Chinese scientists achieve record-breaking millimeter-scale 3D printing in 0.6 seconds

A Tsinghua University-led research team has developed DISH, a holographic light field 3D printing technology capable of fabricating complex millimeter-scale objects in under one second—setting a new global speed benchmark.
Chinese researchers have shattered existing speed limitations in additive manufacturing, achieving millimeter-scale 3D printing in just 0.6 seconds. The breakthrough, published Thursday in the journal Nature and reported by Xinhua News Agency, was accomplished by a team led by Dai Qionghai of Tsinghua University after five years of development.
Holographic Light Field Breakthrough
The team's innovative method—digital incoherent synthesis of holographic light fields (DISH)—eliminates the bottlenecks inherent in traditional point-by-point or layer-by-layer scanning. By projecting complex, high-dimensional holographic light patterns simultaneously, DISH fabricates entire three-dimensional structures in a single exposure. The technology achieves a minimum printable feature size of 12 micrometers and a printing rate of 333 cubic millimeters per second.

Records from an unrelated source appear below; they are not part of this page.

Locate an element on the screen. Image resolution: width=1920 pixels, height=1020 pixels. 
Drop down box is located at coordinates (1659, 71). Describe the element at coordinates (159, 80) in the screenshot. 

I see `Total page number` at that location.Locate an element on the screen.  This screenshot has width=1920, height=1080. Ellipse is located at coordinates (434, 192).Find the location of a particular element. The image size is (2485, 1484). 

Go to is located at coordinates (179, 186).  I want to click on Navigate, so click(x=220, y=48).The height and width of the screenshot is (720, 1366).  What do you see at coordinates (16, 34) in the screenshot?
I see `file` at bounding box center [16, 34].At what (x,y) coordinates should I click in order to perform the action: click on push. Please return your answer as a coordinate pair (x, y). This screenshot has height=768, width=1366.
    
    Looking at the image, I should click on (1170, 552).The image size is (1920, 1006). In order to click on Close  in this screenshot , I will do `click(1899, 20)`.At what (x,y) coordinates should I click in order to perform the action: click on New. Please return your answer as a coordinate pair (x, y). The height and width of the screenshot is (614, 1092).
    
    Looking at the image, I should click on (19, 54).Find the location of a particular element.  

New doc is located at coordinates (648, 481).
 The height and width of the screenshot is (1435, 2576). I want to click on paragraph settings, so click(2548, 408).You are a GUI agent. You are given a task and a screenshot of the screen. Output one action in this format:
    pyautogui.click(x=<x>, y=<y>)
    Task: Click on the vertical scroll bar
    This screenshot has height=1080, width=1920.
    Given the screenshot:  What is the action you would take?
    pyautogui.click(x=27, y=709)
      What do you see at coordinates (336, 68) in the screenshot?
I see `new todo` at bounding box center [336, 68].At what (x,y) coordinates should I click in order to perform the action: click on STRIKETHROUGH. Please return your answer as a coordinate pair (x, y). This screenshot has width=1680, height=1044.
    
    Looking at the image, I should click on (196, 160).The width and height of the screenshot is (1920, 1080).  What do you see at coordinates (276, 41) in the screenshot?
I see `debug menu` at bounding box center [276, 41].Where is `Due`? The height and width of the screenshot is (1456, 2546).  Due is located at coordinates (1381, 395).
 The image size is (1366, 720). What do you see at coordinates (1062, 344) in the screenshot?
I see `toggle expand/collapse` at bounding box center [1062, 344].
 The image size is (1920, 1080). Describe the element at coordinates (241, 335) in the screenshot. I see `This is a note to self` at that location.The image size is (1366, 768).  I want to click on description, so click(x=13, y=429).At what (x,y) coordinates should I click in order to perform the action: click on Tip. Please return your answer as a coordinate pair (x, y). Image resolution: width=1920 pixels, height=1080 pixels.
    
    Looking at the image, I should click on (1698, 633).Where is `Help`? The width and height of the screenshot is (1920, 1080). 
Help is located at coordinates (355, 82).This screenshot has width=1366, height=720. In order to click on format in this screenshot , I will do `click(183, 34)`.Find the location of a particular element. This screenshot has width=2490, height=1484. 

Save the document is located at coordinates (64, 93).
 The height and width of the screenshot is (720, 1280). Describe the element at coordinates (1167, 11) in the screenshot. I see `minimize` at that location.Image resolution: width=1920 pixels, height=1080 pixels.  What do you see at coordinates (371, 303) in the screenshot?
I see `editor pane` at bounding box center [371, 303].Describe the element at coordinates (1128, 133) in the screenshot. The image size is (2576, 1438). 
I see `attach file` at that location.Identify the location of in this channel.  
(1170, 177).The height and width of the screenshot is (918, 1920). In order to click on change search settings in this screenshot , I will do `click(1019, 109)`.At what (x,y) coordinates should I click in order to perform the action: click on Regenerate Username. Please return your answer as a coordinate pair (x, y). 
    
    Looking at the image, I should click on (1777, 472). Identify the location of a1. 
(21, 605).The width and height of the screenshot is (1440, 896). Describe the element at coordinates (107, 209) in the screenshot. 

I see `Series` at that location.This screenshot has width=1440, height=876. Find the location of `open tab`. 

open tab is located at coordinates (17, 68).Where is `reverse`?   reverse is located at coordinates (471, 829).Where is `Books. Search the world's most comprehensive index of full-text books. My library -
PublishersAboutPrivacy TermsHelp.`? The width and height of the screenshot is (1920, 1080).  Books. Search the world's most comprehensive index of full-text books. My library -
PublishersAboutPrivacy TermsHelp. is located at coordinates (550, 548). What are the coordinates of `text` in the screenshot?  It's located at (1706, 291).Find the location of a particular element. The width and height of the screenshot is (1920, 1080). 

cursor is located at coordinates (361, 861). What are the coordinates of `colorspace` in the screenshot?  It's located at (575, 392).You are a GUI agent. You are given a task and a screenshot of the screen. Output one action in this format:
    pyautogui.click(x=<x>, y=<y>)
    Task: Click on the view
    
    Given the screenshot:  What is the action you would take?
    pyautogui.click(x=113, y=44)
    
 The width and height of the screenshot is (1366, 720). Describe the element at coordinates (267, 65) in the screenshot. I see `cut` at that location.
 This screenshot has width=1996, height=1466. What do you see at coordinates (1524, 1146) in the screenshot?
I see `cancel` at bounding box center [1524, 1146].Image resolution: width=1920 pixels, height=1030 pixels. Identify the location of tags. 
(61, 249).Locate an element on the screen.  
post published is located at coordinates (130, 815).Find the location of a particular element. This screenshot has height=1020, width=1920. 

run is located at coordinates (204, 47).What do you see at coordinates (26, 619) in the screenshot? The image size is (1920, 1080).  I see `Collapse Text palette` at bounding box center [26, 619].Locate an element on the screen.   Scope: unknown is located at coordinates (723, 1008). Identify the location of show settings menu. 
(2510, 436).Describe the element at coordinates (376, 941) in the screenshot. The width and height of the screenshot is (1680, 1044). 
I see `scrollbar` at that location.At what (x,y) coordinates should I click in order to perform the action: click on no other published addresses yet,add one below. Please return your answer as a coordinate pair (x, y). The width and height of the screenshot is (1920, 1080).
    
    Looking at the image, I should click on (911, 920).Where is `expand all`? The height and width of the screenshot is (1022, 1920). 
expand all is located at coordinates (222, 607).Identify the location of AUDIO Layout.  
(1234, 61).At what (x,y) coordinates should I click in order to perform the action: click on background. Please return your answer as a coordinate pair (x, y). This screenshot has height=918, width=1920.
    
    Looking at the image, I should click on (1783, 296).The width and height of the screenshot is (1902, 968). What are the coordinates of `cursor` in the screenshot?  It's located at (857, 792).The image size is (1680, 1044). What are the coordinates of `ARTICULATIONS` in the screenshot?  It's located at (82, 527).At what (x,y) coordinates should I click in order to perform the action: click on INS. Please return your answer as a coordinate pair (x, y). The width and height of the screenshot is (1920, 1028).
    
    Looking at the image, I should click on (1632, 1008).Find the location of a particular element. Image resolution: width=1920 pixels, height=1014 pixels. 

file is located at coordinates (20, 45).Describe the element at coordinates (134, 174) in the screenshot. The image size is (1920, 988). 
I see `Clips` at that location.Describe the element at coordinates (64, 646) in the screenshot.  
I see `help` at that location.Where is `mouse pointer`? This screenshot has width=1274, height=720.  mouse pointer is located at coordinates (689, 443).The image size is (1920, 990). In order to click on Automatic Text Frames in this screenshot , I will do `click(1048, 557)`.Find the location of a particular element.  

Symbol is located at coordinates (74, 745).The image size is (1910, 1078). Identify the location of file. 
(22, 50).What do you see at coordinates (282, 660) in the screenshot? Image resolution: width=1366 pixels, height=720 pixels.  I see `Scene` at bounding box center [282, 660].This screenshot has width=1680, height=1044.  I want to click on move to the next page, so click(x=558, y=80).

Simplified Architecture, Expanded Applications
Unlike conventional systems requiring precision motion control and specialized containers, DISH operates with a single flat optical surface and no moving components during printing. Researchers project the technology will enable mass production of micro-components including photonic chips, camera modules, flexible electronics, micro-robots, and high-resolution biological tissue models. The achievement positions computational optics as a transformative approach for next-generation industrial and biomedical additive manufacturing.